Department of Medicine, NewYork-Presbyterian/Columbia University Irving Medical Center, New York, New York, USA; Richard A. and Susan F. Smith Center for Outcomes Research in Cardiology, Department of Medicine, Beth Israel Deaconess Medical Center, Boston, Massachusetts, USA.

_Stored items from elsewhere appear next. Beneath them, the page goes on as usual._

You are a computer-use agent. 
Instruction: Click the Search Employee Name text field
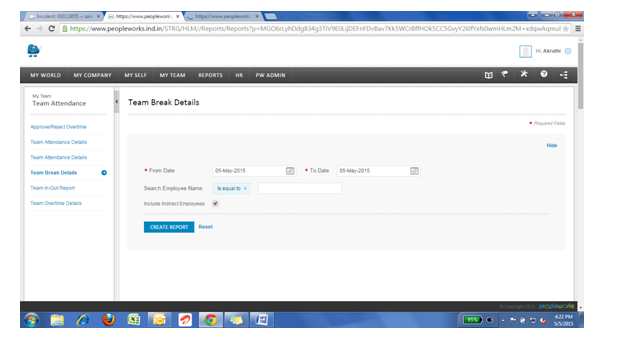(300, 188)
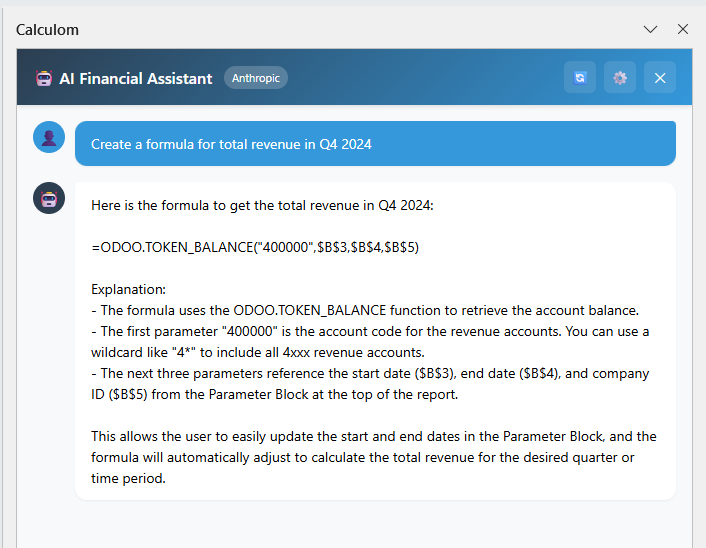Close the AI Financial Assistant panel

(660, 78)
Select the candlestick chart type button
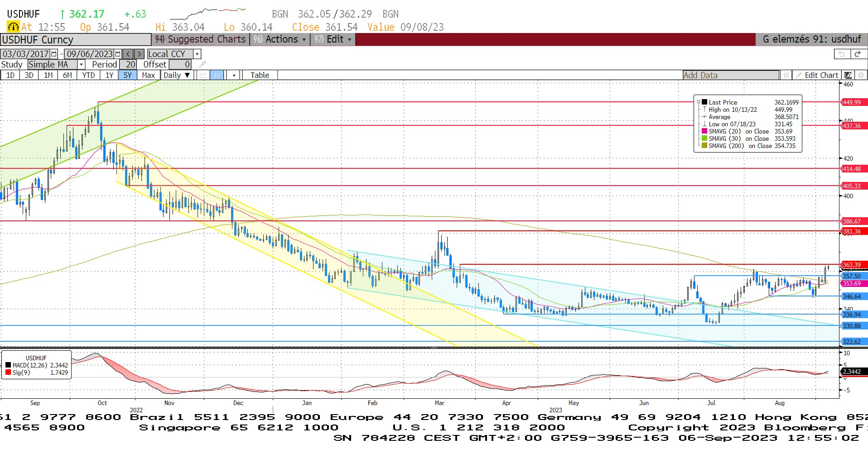Viewport: 868px width, 463px height. 217,75
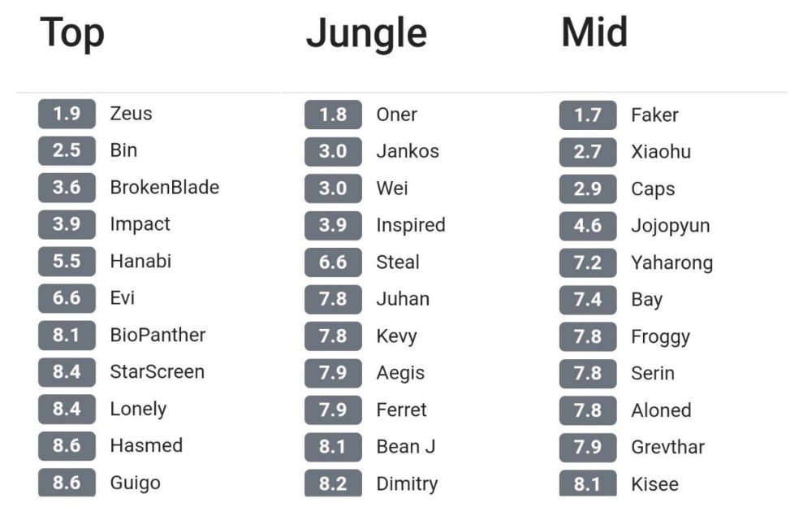Click the 6.6 badge next to Steal
Image resolution: width=812 pixels, height=507 pixels.
(x=333, y=262)
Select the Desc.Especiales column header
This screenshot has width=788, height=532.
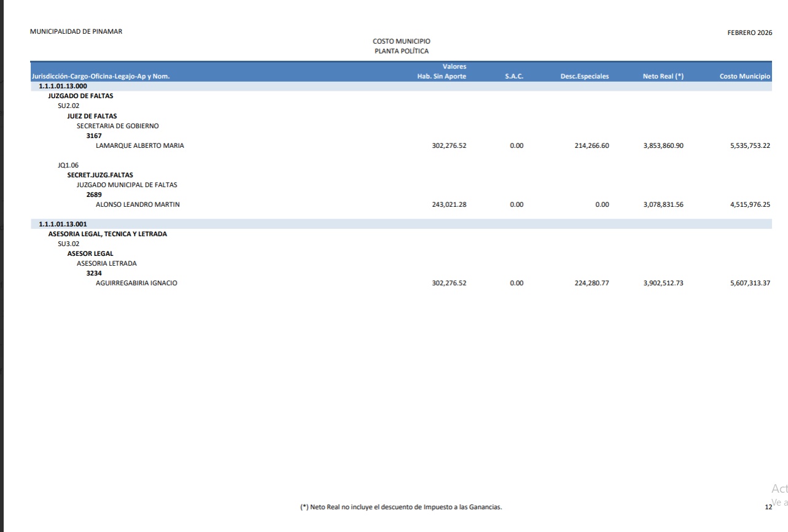(x=584, y=77)
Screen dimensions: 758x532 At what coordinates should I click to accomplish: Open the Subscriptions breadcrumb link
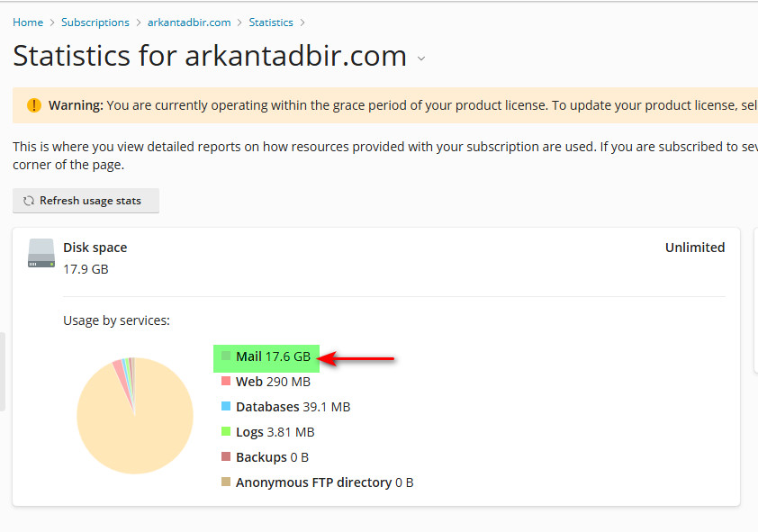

Richard A. and Susan F. Smith Center for Outcomes Research in Cardiology, Department of Medicine, Beth Israel Deaconess Medical Center, Boston, Massachusetts, USA.

出版信息

JACC Cardiovasc Interv. 2025 Feb 10;18(3):352-363. doi: 10.1016/j.jcin.2024.09.024. Epub 2025 Jan 8.

Abstract

BACKGROUND

Recent data support both surgical-first and endovascular-first revascularization approaches for chronic limb-threatening ischemia (CLTI), but hospital-based practices are poorly described.

OBJECTIVES

This aim of this study was to characterize contemporary variations and outcomes associated with each strategy among U.S. hospitals providing both approaches.

METHODS

Medicare beneficiaries ≥66 years of age with CLTI treated at institutions offering both strategies between October 1, 2015 to December 31, 2021 were analyzed. A marginal Cox regression approach was used, and models were adjusted for patient-level covariates.

RESULTS

Among 196,070 patients at 1,832 institutions, 82.5% underwent endovascular treatment. Patients undergoing endovascular revascularization were older and had a higher comorbidity burden. The adjusted median OR for receiving an endovascular procedure was 2.32 among hospitals (Q1-Q3: 2.24-2.40; P < 0.01), demonstrating high variability in intervention use. Patients undergoing endovascular revascularization at the highest quintile hospitals had a lower rate of major amputation (adjusted HR [aHR]: 0.82; 95% CI: 0.77-0.88; P < 0.01) and a higher rate of repeat procedures (aHR: 1.37; 95% CI: 1.32-1.43; P < 0.01). Patients undergoing surgical bypass at the highest quintile hospitals had a higher rate of major amputation (aHR: 1.21; 95% CI: 1.13-1.29; P < 0.01) and a lower rate of repeat procedures (aHR: 0.73; 95% CI: 0.70-0.76; P < 0.01).

CONCLUSIONS

This study showed large interhospital variability in revascularization strategies, as well as improved outcomes for patients receiving endovascular treatment at higher volume sites. Further work is needed to standardize treatments with the goal of improving limb salvage rates.